My aim is to share with my audience via this blog my personal process as a ‘Transitioning Dancer’.
A change of career seems like a daunting step for anyone, but for a dancer it can seem especially overwhelming. Quite often we are ‘hand-picked’ at a young age, to leave our families behind and attend a vocational school somewhere else in the country or even another country abroad in order to receive the necessary training to make it eventually as a professional dancer. So many of us fall out along the way and quite often in the future when we look back as a professional dancer we might consider those that didn’t make it as the ‘lucky ones’! I know I certainly do at times.
Why? Surely the life of a dancer is filled with excitement, travelling and performance. As a dancer, you know what I’m talking about and it is filled with those things but this is not what I want to write about.
So why are the ‘dropouts’ the lucky ones? Do we know at the age of 11 years old what we really want to do? I didn’t - but dance for me was a chance not a choice, I’ll have to go more in to that later.
The ‘lucky ones’ get to reassess and actually choose something else. Maybe they will continue but they can also study early on and quite often have stayed long enough in the schooling to have the discipline to restart and be successful at whatever they choose to be. Obviously, I do not want to assume this is the case for everyone.

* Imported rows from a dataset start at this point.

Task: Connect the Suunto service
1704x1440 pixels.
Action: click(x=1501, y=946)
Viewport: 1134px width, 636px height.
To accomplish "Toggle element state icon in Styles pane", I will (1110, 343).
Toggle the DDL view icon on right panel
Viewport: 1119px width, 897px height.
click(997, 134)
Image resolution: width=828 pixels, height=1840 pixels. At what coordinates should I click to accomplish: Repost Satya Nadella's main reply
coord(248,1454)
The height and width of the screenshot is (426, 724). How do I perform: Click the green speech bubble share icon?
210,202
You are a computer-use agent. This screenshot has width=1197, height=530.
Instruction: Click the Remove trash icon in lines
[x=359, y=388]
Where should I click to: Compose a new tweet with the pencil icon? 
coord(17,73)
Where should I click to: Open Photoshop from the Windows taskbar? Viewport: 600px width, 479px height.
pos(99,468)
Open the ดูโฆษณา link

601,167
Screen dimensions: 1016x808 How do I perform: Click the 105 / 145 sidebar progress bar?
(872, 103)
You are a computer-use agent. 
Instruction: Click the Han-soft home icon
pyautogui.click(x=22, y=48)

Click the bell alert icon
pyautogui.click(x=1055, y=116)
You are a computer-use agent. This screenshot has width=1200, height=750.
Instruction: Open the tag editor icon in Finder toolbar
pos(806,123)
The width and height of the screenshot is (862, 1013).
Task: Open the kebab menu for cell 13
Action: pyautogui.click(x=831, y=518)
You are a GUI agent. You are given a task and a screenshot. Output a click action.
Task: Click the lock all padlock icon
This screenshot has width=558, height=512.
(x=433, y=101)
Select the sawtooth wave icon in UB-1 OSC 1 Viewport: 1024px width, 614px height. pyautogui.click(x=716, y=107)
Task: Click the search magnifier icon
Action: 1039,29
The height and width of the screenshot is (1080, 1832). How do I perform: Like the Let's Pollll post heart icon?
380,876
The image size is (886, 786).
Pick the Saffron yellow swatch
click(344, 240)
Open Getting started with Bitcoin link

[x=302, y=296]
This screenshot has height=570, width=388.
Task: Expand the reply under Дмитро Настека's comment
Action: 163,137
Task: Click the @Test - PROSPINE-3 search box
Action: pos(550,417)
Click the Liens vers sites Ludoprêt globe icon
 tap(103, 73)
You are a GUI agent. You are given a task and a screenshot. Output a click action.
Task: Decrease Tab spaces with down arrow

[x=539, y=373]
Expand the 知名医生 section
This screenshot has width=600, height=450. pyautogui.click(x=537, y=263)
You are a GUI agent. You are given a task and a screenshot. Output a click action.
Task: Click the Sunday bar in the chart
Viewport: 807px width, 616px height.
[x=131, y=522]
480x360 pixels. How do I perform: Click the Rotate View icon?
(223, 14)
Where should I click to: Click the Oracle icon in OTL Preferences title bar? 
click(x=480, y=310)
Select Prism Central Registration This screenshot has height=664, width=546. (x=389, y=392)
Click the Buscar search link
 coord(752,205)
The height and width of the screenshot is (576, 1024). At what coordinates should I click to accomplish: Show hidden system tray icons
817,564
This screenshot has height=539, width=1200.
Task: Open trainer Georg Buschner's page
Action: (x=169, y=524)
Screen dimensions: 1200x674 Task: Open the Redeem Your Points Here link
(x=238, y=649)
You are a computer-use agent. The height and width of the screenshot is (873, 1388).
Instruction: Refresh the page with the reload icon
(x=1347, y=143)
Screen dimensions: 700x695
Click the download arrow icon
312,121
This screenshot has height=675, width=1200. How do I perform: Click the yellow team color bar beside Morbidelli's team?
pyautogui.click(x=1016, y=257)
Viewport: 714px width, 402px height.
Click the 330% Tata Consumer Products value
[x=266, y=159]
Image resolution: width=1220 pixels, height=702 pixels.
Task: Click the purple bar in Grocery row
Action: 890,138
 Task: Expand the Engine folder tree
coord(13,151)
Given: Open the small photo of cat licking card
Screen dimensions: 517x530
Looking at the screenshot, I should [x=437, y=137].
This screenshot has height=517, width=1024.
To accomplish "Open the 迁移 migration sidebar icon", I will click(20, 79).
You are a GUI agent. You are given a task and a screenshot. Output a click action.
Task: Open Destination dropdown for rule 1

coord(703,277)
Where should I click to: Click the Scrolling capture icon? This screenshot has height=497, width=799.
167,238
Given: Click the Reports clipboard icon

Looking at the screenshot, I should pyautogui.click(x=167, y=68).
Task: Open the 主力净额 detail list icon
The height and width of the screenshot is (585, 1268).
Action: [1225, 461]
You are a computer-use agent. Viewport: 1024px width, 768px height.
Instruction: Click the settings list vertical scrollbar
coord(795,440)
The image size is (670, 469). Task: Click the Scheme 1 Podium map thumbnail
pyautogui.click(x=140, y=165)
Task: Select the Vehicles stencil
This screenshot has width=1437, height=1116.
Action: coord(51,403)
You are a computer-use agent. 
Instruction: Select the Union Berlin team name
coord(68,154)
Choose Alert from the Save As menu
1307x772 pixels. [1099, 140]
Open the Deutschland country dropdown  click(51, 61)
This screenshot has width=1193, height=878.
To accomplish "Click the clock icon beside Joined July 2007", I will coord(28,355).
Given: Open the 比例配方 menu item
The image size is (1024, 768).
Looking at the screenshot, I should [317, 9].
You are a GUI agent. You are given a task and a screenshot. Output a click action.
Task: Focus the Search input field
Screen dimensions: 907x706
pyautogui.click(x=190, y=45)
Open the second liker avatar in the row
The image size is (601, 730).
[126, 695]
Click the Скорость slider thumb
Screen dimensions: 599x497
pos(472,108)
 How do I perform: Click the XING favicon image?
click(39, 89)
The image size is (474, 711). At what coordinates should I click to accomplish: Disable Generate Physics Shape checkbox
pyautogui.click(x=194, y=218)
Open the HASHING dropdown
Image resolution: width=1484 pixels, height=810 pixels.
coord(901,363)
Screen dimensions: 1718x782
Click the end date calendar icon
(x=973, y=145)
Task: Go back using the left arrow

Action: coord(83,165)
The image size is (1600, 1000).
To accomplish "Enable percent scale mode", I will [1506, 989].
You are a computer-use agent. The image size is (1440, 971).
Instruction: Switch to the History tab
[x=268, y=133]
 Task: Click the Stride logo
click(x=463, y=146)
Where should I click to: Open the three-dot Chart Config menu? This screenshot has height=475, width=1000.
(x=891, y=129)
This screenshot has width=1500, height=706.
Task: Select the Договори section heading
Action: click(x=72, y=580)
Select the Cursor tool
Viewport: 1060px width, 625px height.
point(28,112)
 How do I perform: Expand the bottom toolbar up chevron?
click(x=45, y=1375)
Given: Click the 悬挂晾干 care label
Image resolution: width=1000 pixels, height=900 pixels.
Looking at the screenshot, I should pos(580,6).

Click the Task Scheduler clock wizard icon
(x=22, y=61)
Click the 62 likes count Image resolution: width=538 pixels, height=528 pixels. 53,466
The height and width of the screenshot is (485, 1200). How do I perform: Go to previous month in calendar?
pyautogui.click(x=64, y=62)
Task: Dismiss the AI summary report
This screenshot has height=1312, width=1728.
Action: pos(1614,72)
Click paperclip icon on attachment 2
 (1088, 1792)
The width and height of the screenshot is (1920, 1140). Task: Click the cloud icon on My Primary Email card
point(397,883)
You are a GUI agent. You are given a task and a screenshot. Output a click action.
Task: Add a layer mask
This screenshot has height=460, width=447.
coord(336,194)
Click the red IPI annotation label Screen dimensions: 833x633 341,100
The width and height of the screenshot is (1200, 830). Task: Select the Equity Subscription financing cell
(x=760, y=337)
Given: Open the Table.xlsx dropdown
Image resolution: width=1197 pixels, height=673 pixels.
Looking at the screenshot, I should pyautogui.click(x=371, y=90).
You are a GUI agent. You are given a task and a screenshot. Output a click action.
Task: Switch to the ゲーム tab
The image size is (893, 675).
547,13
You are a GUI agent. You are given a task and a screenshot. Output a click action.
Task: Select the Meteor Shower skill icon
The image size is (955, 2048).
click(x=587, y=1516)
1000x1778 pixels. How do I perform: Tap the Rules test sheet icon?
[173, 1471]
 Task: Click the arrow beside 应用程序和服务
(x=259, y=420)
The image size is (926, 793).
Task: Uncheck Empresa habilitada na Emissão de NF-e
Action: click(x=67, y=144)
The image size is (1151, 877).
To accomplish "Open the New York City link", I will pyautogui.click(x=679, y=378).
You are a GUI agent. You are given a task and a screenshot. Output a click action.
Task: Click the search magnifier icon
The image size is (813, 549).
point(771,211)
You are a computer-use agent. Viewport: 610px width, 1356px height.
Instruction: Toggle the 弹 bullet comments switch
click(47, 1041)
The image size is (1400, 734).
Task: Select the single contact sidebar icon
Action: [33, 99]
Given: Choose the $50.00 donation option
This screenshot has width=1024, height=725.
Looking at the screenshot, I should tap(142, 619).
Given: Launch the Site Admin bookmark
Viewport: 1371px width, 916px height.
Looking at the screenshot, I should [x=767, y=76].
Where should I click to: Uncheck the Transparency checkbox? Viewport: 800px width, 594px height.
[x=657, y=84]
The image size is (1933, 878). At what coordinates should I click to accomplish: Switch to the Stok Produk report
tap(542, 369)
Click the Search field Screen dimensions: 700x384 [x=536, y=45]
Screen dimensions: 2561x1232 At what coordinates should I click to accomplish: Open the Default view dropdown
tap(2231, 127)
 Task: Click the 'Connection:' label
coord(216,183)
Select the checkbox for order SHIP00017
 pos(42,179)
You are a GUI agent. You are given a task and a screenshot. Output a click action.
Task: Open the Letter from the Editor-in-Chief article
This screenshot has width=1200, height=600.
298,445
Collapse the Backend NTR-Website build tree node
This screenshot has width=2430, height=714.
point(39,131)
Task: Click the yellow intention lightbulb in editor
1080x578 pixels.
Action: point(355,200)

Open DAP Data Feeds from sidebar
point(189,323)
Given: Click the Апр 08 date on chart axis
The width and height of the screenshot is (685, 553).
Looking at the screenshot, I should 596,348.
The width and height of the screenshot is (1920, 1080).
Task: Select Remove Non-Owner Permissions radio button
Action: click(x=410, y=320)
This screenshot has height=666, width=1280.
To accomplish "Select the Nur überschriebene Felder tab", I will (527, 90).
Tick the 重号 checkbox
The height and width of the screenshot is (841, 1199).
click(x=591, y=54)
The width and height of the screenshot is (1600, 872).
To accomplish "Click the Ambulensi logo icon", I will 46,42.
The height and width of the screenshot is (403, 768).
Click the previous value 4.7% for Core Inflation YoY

I wish personally there was more time for me in my education to develop my other interests to study and to get some sort of higher education. And it does not get better when one goes to a ballet company, believe me.
I can only speak for myself but I’m now coming up to this time of transition and ever since I became a Principal Dancer in Stuttgart many years ago now, I have felt an underlying anxiety as to what I will do next. This does not mean to say that I did not enjoy my career and most of the time I did not even have a second to think about it but when I changed to a smaller company (Ballet Zurich) with fewer shows in a season and less travelling I could feel the anxiety stronger than ever.
I would even, go as far as to say, that it was one of my reasons for moving to Zurich. I wanted to be in a place where I could still continue my art and mastery but to also be able to realise my potential future. I would like to add here that before coming to Zurich I even considered taking a job offer at Cirque du Soleil.
Already at the age of 30, having never sustained a serious injury, I was taking decisions as to what to do next after dance. At this point I was arriving to the peak of my career in Stuttgart, the joy of being on stage had flourished and yet I somewhat ended it all too fast by leaving.
No regrets though! Zurich provided me with many other, different opportunities but it was certainly not all about the dance anymore.
Now, at the ripe old age (for a dancer) of 36, I’m being faced with potentially not having a job for the season of 2024/2025, (this remains to be seen). A season starts in August, so by this time I’ll be nearly 38. That’s a good innings for a dancer and to come out pretty much injury free, is really great.
I’ve been confronted with many thoughts about this as my body could probably handle another 5-7 years without too many problems. “Is it a waste to retire when I’m still able to dance?” “Does my body have to be finished/broken and then I will be forced to stop?”, “Why does the director potentially not want me when I’m still so capable?” These are all questions I’m faced with but the quiet voice in my head when I think clearly and if am honest with myself I have nothing to prove anymore. My mental approach has been slowly declining and then yes, the dreaded Covid period came along and it was ever so present.
For so many dancers I think anxiety was at an all-time high. “When were we going to perform again?!” For many of us our only social circles were with our colleagues that understand us and our families which were miles, in some cases oceans away!
But for myself, I think for the first time I found a quietness. It gave me a chance to think!
Awesome Alex!! Really loved reading this. X
Brilliant questions and good to feel that you seem already to have transitioned through that inevitable anxious mind space between too busy to notice that everything is uncertain and angst ridden that everything is uncertain.
Remind yourself of your clear, innate ability to make good decisions based on vocational impulses which is how we guys get into dancing and derive from it what we do - which is cumulative and golden. More please Alex, promise i will debate and contribute. A very good call to start this. Congrats!